In fact, listening to Alex feels like wandering into a dive bar, a jazz band made of local history lighting up dark corners. But he always finds his way back to Santa Monica, the city that keeps feeding him stories.
Or rather, the stories he grabs from the jaws of obsolescence—which is how history comes to us if it comes at all—racing against the quicksand under our feet, staying the waves long enough to capture footsteps in sand before they are washed away.

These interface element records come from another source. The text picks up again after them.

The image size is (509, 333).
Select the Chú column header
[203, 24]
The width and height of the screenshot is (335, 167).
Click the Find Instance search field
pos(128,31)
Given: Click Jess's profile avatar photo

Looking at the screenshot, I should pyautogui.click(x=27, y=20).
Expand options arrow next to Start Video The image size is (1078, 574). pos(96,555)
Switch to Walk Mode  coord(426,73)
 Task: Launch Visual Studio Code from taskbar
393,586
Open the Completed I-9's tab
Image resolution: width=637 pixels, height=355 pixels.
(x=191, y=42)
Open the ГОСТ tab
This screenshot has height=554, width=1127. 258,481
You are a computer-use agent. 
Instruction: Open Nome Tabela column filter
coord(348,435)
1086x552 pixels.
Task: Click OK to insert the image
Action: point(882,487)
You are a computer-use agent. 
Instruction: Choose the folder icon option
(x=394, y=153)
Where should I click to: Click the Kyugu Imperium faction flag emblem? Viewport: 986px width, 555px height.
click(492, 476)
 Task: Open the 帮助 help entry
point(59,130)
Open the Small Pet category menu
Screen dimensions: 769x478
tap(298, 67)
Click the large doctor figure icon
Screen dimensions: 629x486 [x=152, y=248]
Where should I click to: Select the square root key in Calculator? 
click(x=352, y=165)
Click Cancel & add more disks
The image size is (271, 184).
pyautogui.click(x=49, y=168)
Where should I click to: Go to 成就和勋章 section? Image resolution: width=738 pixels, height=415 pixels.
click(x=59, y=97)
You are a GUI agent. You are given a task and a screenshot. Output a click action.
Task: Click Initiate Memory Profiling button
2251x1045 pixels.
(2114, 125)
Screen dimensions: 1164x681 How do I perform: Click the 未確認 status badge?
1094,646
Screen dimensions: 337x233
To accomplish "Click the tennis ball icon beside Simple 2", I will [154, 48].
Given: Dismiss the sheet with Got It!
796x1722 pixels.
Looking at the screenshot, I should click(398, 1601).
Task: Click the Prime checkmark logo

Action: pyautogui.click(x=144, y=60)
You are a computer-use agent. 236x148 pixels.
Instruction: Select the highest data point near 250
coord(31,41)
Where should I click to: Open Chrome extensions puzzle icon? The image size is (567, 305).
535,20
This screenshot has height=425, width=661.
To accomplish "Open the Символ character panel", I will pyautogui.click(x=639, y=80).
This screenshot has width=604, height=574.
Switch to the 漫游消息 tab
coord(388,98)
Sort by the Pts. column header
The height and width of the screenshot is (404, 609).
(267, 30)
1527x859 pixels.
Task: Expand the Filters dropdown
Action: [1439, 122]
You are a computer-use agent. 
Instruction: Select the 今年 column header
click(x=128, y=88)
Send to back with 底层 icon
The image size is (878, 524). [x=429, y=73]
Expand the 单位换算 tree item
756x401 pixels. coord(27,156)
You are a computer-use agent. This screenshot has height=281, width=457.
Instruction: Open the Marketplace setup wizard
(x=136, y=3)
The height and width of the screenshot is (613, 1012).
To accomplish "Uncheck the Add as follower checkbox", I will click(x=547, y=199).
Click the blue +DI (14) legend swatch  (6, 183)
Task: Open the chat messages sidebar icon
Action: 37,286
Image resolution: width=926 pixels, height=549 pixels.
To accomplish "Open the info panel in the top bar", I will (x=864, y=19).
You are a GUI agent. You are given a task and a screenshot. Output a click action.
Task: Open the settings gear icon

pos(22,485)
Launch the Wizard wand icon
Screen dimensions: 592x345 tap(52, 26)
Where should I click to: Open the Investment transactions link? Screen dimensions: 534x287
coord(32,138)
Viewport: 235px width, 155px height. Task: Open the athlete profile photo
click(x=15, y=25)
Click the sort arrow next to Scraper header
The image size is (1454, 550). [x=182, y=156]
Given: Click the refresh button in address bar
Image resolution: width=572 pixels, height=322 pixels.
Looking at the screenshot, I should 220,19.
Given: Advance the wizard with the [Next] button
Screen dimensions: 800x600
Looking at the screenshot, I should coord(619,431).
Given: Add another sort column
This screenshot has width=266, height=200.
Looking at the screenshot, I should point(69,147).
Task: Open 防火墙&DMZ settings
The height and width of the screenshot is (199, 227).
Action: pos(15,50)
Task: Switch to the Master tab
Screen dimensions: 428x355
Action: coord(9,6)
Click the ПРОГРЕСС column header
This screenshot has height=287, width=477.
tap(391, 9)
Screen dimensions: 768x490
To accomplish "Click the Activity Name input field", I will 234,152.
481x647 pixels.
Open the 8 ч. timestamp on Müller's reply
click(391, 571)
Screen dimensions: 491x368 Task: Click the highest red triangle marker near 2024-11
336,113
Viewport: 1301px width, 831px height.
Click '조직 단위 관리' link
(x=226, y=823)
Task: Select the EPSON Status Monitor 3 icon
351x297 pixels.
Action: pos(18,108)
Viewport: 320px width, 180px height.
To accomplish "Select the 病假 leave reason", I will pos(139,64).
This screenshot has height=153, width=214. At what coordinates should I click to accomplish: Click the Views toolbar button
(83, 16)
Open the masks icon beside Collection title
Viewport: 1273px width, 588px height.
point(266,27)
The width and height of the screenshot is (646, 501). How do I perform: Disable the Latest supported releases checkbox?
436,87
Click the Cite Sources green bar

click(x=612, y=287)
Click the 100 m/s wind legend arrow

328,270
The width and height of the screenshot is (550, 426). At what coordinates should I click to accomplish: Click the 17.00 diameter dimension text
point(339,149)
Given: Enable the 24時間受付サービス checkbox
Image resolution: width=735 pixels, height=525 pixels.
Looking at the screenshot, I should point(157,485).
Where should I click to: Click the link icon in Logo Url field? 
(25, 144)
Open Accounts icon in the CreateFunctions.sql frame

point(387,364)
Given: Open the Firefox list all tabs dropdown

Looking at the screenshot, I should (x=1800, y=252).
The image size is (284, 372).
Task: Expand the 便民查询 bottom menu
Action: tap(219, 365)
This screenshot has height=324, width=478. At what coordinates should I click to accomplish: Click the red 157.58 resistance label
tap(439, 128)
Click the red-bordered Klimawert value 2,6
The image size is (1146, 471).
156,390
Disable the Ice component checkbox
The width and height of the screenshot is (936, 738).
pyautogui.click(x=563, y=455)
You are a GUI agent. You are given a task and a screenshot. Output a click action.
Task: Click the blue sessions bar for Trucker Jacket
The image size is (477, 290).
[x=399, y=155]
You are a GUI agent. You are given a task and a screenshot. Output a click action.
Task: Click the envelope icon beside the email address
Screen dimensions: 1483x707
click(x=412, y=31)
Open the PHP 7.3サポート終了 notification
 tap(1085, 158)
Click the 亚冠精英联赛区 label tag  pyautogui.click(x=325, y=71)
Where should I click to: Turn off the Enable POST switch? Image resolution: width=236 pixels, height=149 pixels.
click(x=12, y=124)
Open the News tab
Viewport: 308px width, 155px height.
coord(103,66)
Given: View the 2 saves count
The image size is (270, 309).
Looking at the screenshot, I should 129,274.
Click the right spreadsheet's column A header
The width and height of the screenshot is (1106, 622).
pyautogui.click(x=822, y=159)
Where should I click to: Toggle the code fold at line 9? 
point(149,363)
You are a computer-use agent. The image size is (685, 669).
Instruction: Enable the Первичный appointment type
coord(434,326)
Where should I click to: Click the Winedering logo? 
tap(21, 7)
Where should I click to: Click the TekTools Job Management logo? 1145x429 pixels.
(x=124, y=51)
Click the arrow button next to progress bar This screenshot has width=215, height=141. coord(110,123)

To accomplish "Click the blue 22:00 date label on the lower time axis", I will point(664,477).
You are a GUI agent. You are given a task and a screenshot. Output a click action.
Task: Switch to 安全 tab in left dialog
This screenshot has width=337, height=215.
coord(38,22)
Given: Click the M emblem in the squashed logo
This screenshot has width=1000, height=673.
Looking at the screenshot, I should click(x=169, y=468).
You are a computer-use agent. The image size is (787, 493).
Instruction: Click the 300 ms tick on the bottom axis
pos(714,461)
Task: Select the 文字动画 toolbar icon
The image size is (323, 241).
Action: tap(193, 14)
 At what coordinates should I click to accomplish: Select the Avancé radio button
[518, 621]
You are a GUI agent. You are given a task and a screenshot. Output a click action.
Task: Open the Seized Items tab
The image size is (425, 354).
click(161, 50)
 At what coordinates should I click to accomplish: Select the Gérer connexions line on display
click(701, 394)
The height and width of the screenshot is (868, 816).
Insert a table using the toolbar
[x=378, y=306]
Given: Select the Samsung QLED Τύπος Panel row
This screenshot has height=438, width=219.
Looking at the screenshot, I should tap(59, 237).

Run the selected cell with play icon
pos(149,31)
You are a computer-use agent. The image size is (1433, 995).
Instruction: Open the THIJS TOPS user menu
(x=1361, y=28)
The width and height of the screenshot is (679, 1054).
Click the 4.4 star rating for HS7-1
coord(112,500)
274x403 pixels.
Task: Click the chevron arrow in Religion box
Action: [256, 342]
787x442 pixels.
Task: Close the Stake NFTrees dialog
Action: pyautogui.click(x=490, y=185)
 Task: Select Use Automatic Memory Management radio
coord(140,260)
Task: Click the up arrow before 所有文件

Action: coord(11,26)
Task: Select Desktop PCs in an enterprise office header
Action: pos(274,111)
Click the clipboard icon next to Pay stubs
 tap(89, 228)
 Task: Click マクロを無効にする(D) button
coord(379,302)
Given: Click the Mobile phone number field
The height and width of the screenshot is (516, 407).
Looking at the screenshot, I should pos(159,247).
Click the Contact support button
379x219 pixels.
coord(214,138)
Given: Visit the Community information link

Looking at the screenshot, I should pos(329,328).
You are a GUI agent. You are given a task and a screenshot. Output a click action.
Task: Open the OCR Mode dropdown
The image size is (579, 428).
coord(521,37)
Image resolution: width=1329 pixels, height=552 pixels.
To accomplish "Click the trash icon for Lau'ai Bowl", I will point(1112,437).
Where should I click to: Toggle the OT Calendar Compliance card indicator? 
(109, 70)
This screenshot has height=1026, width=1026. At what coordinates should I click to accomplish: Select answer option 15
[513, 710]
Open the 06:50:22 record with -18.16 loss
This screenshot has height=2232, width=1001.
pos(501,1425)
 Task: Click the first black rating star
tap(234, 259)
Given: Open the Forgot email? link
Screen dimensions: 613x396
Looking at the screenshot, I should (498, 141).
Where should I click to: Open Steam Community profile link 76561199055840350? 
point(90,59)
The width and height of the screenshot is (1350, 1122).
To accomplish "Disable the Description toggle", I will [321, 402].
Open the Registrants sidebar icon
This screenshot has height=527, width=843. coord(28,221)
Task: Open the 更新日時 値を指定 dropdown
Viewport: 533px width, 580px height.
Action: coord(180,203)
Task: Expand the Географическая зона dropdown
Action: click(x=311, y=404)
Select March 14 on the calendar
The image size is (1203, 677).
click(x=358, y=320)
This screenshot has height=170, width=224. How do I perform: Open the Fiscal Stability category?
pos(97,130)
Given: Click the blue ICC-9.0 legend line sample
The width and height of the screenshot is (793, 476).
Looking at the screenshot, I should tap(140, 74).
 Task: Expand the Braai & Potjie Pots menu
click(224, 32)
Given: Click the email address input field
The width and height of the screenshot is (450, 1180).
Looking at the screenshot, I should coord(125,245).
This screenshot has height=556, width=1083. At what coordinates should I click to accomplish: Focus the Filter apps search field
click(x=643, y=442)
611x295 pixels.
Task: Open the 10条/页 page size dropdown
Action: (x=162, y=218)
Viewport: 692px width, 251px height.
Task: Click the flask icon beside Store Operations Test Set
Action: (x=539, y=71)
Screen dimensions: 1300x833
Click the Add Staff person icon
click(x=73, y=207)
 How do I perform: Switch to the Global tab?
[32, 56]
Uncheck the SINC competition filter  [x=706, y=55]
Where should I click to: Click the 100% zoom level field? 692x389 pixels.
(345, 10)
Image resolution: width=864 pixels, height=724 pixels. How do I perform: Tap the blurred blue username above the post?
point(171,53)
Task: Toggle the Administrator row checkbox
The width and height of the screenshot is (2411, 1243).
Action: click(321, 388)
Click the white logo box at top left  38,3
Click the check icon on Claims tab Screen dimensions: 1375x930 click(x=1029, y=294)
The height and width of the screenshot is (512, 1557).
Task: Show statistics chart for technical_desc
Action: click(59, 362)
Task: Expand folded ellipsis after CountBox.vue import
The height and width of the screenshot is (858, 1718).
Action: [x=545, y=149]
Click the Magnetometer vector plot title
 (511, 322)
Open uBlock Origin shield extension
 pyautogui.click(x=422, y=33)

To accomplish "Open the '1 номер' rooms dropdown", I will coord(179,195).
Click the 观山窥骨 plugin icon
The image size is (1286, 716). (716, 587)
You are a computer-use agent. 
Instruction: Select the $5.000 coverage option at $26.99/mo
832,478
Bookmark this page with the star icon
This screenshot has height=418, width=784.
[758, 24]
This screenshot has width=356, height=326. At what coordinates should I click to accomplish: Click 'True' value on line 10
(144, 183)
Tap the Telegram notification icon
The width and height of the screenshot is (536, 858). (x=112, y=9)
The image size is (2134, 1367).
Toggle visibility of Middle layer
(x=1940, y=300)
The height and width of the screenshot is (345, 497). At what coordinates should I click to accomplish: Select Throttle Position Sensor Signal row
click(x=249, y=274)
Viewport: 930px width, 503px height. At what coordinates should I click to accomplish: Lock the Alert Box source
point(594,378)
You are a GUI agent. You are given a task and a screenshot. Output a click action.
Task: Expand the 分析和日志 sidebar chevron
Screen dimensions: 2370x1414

He sees poetry in decay. The photos themselves tell stories, but Alex’s voice—the way he talks about them—is its own performance. In flickering neon transmitted through the decades—like the Georgian Hotel’s original double marquee, which once blinked at drivers all the way from Malibu—all it takes is a bright enough light to alert us of something worth noticing. As his project proves again and again, “Even when we die, the story doesn’t end.” Faulkner wrote: The past isn’t dead. It’s not even past.”
Alex’s Santa Monica isn’t the one in postcards. It’s the one in reflection—the hand-painted, sun-battered, occasionally buzzing reminder that cities, like people, keep telling their stories long after they’re gone.